Most of my friends and family know that I was in a serious relationship that ended early last year. And while it was a necessary ending, it was a particularly painful ending, and one that could have threatened to send me reeling into all manner of craziness. There, but for the grace of God, went I. Several amazing people stepped in and spoke grace and strength and truth and peace and comfort during those days, and I emerged stronger and more whole than I’ve ever been.
One of the more common reactions to a painful breakup is to go right back out and start dating again – preferably finding someone more handsome who has loads of money this go ‘round, right? (wink wink) Seriously, though, it happens. Folks get their hearts broken, and they think a new person can help it hurt less, so they hop right back on the crazy train. I’ve done it myself scads of times. This time, I just happened to have one very serious advantage. The thought of dating again made me physically ill. Problem solved.
But then the autumn came. And I started to wonder – am I ready? I mean, maybe I am…funny how all it takes is a little wondering and then POOF! in walks Mr. Opportunity. Or, in my case, he called and asked me to lunch.
It was, hands down, one of the very worst dates I have ever been on.
I should clarify that this man seemed perfectly nice and normal and what have you. We just did. not. click. I mean, in that painfully obvious we-aren’t-clicking-and-our-food-hasn’t-even-gotten-to-our-table-yet kind of way.
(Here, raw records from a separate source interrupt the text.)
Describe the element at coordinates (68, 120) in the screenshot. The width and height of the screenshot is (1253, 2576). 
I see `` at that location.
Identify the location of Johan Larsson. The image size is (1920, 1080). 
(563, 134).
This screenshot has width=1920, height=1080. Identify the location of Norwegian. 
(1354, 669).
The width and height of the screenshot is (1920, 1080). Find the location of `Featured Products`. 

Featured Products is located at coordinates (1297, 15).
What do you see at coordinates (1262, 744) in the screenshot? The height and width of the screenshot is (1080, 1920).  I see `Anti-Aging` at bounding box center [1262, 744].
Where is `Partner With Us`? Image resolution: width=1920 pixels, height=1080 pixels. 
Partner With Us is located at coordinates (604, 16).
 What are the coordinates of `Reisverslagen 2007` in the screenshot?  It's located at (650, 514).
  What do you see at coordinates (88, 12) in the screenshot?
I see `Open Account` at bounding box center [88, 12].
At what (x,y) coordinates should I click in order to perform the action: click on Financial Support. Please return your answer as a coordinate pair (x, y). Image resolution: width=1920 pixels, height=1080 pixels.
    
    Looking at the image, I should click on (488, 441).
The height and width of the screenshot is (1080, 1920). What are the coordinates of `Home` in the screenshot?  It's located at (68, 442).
I’m so glad I can laugh about it now but my mercy me. It was awful. The whole thing was a nightmare – from the getting ready to the awkward silences to the walk up the porch steps and the clumsy sideways hug and him saying, “I’ll call you soon!” and me thinking, “Really? Why would you?” and him not calling and me thinking, “How dare you not call me!” and oh. Listen.
I hate dating.
I enjoy being in a healthy relationship. I just hate that first bit where it’s all awkward and nervous and clumsy. Still, all of the awkwardness and nervousness aside, this verse from Song of Solomon just kept running through my head during the days after that date: “Daughters of Jerusalem, I charge you: do not arouse or awaken love until it so desires.” (Song of Solomon 8:4) I just couldn’t shake it. I began to think beyond this one date and onto the broader landscape of my life. And honestly, it just didn’t make any sense to add dating to the mix right that second. So I decided that it was no longer a question of readiness, it was a question of availability, and, for the next few months, I was not available for dating. I felt like there were already so many areas of my life where I’d been called to serve the people I love, and I needed to be singular in focus. Which meant I was choosing to be single on purpose.
It should come as no surprise that within one month, our lives were changed drastically and unforeseeably. It has absolutely nothing to do with my marital status, but it does have a very real impact on how my daughter’s life will be shaped from here forward. It’s a private matter, so give me grace for the withholding of details, but rest assured that all is well, and this can be a very good thing for her. Still, change is change, and we have needed grand amounts of space for the adjusting. I am so grateful now that I decided, back in December, to lean into my singleness and embrace it as a gift from the Lord during this period in my life. I’d always heard people say that if you are single right now, you should thank God because that is His provision for You in this moment, and His provision is always a gift. I’m not gonna lie to you, I thought that was a load of hooey. But I was younger then, and I had very different ideas about who God was and how He operated. But now…well, now I see. It was a gift. That horrible date and the ensuing charge from Solomon’s Song…a gift. A gift that freed me so I could be ready to turn on a dime when our lives changed and my daughter’s future needed my full attention. A gift that meant I wasn’t simultaneously trying to nurture a new relationship and navigate this massive new and permanent reality for me and my daughter. It was all a gift.
Someone asked me recently if I really believed, to my core, that God has a plan and is interceding on my behalf, and that it’s okay to be alone for a while until the person He provides comes along. How I loved answering that question. A thousand times yes, was my reply. My, do I ever believe that. I love answering that because I spent so long knowing that I should believe that but not quite being able to fully get there. And my choices reflected just that. But now, I’m there. And I can tell you all day long how wonderful it is to be here, and how much peace there is, but I bet you’d receive it in just about the same way as I did all those years: Yeah, yeah. Whatever. Keep talkin’, lady. There any cute single guys here?
So I will just tell you not to lose heart and not to lose hope. It truly is okay to be alone for a spell – you never know what He has in the works. At the end of the day, I remember this: my Father knows my heart, and I know that He is unfalteringly good. And He loves me. And that is enough.